War of the Worlds


For those of us of a certain age, War of the Worlds by H G Wells is an iconic story. First published in 1898, Well’s enduring and familiar tale of a Martian extra-terrestrial attack on Earth has been told memorably in film, radio and music.

First came the George Pal‘s liberal interpretation of the book, glossy and glamorous with new found Technicolor, then came the panic-inducing Orson Welles radio version striking fear into the heart of middle America. In the seventies, serious muso Jeff Wayne‘s concept album stuck closely to the original text creating a long-standing impression using Richard Burton as narrator. More recently Spielberg’s 2005 CGI drenched version delivered a modern take on alien destruction a la Independence day etc. It’s testament to Wells’s nineteenth century imagination that his story lives in our minds so, each generation has found something to draw on, interpreting his themes to deliver relevant messages to each generation.

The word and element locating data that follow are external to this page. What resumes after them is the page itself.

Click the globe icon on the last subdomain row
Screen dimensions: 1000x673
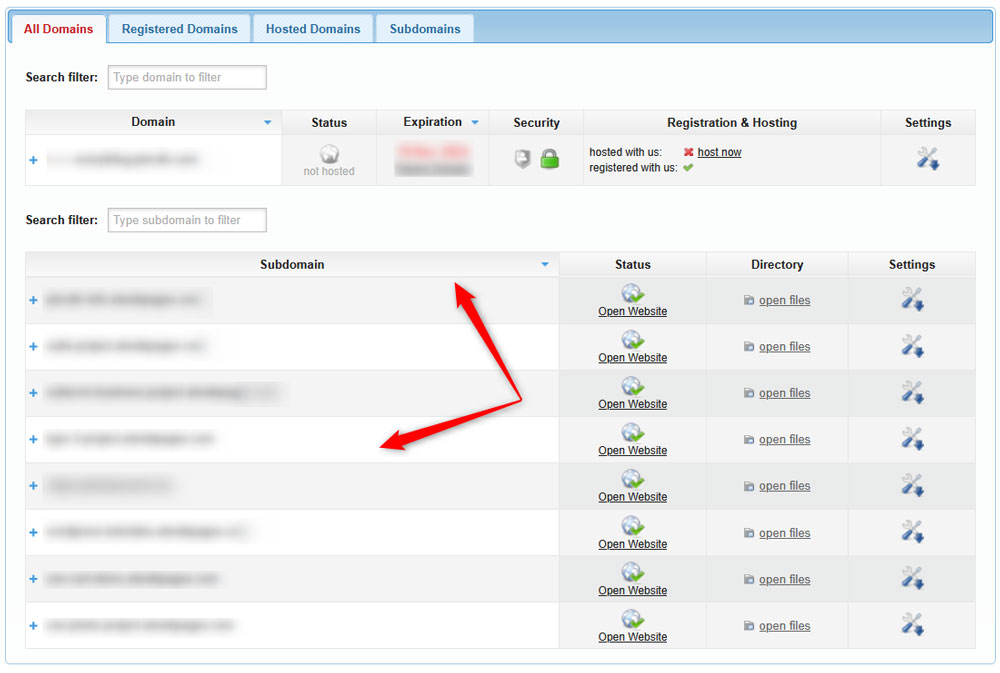pos(632,618)
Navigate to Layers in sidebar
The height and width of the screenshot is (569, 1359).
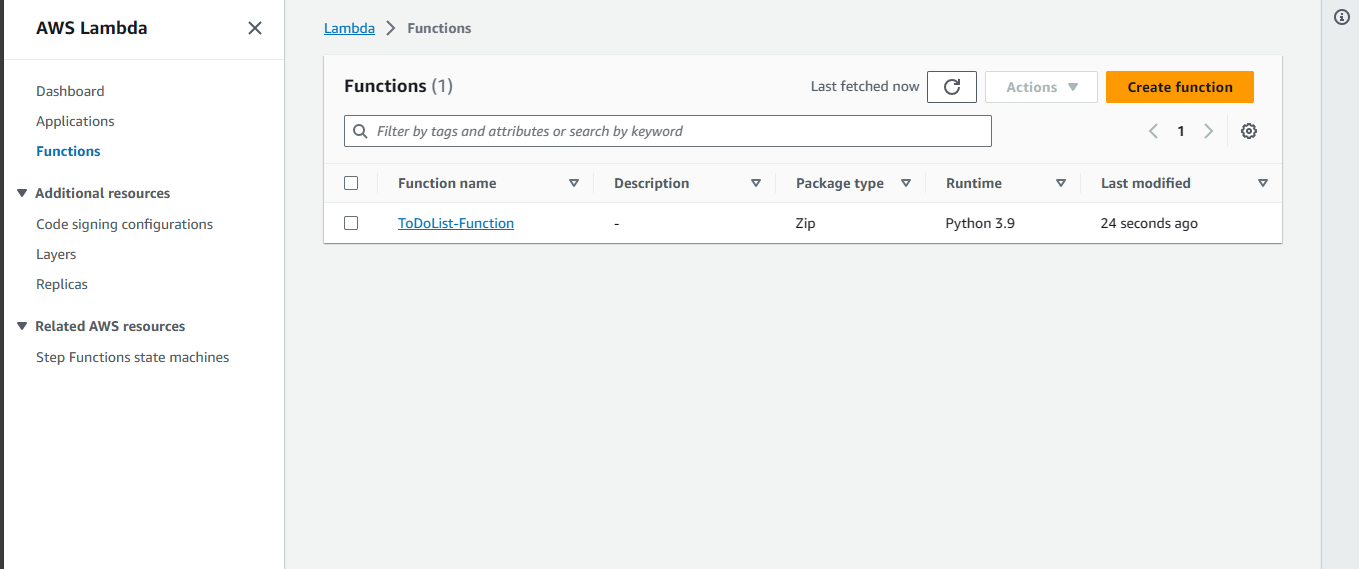(56, 254)
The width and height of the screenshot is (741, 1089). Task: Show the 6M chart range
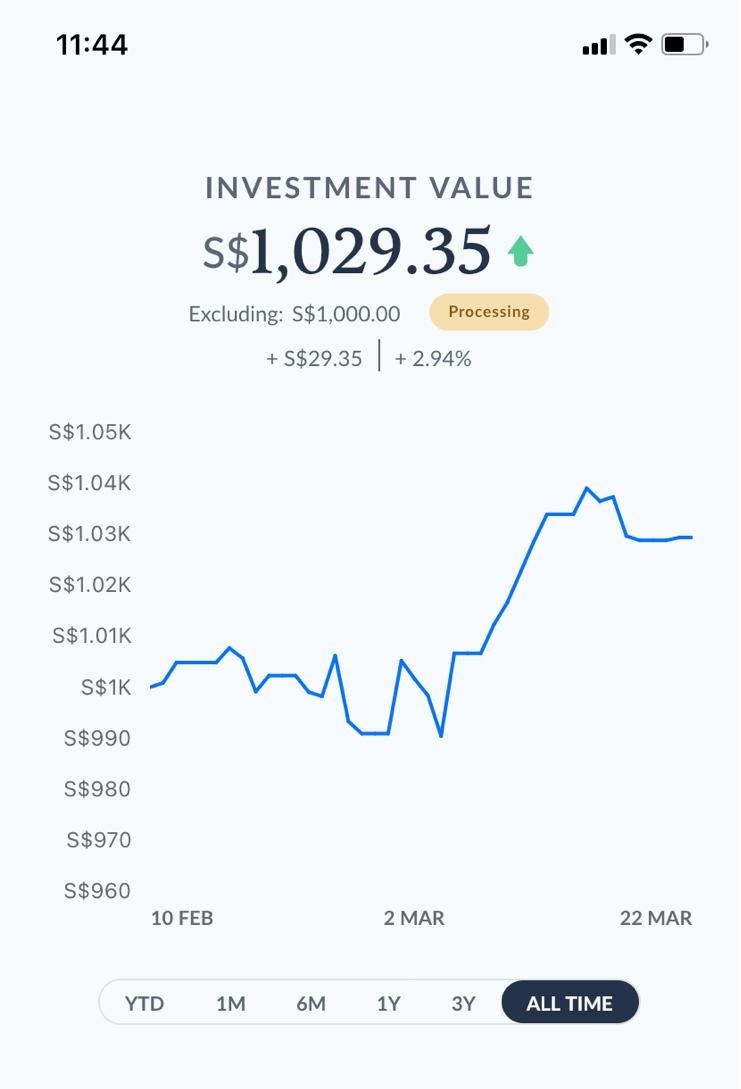(311, 1003)
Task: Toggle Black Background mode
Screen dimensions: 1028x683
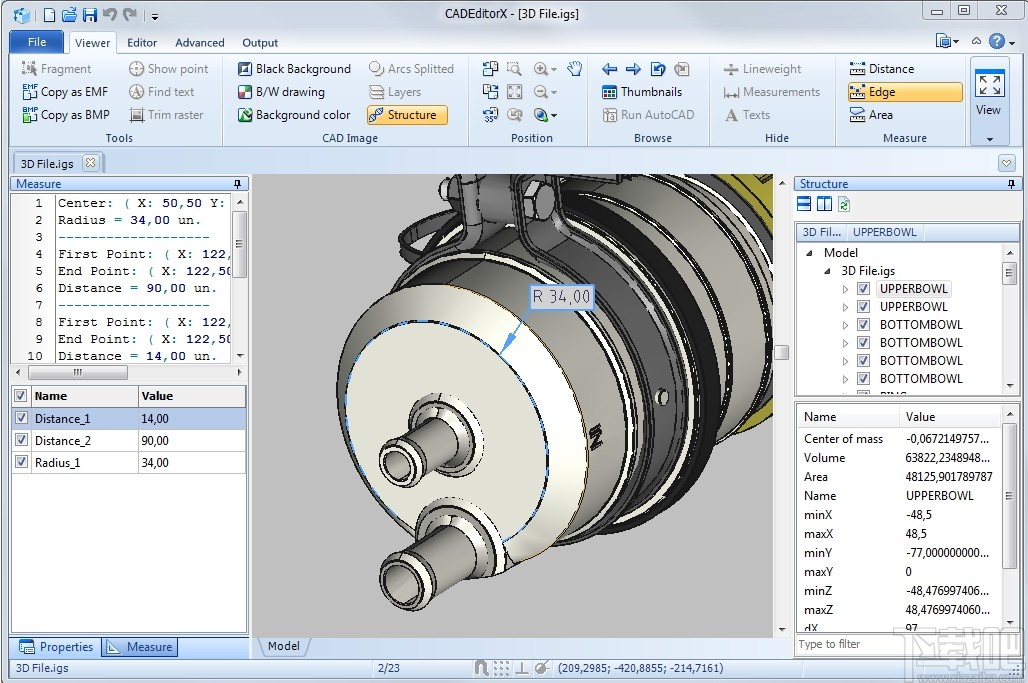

“Yet across the gulf of space,minds that are to our minds as ours are to those of the beasts that perish, intellects vast and cool and unsympathetic, regarded this earth with envious eyes, and slowly and surely drew their plans against us”

We read and reviewed this book as part of our annual book club trip book – this year, Palma if you were wondering – and sat around a lovely table in a tapas bar overlooking the sea we discussed at length the book’s merits and foibles. Perhaps disappointingly, the scores for the book around the table were uniformly the same, which is never the sign of a classic book club discussion. Where we find common ground, we often find accord which is all well and good, but discord often creates a more vibrant discussion.

I think if we were scoring this book on the ideas and the time in which they were written, it would have to be ten out of ten for me. In 1898, Wells was imagining martian invaders, spaceships, complex machinery, mechanised warfare and mass hysteria well before any of these things had become part of the modern lexicon. This is a book chock full of ideas and Wells uses the Martian invasion superbly as a thinly veiled attack on the British, who at the time were at the peak of Empire, conquering all before them with little thought of the consequences. He doesn’t stop there either, releasing both barrels to the church’s ineffective ministry in the face of crisis.

So if the ideas are massive and well considered, it’s ultimately the narrative and characterisation that suffers. Although the book moves along at a good old pace, it’s hard to get past the turn of the nineteenth century language that at times reads like a boys own tale to a modern reader. It’s not without its charm, but the simple story arc gets a bit muddled, ends suddenly and has a ludicrously happy ending, which for me was unsatisfying after what I thought was an effective build to the all out destruction of middle England.


A few things worked really well for me: the action is set in the home counties, bastion of Englishness which up until this moment had never been threatened in any way. The Martians set about destroying suburban towns like Leatherhead with genuine enthusiasm using their heat ray with gusto and they land showily in banal places like Horsell Common (the image above captures the otherworldly ordinariness I’m getting at). Our modern experience of destruction porn movies is the White House getting it or New York slipping into the Atlantic. I loved the mundanity of everyday, wanton destruction.

I savoured also the ententacled metal-clad invaders, almost steam punk in their kit and destruction, gouts of green gas spewing from clanking limbs. The Martians showed no mercy whatsoever to the pathetic humans – in what were surprisingly graphic chapters – Wells certainly pulled no punches. I mused also on the dreadful prophesy it foretold of mass destruction, mechanised death and total war that would come our way in the Great War, just 16 years after he had written the book.

Ultimately we all felt a little let down by the book. It wasn’t the classic of literature ( or even the sci fi genre) that we were looking for. And although the themes War of the Worlds are thought-provoking and vividly relevant still today, many of us were left untouched by the inadequate and incomplete manner in which they were delivered.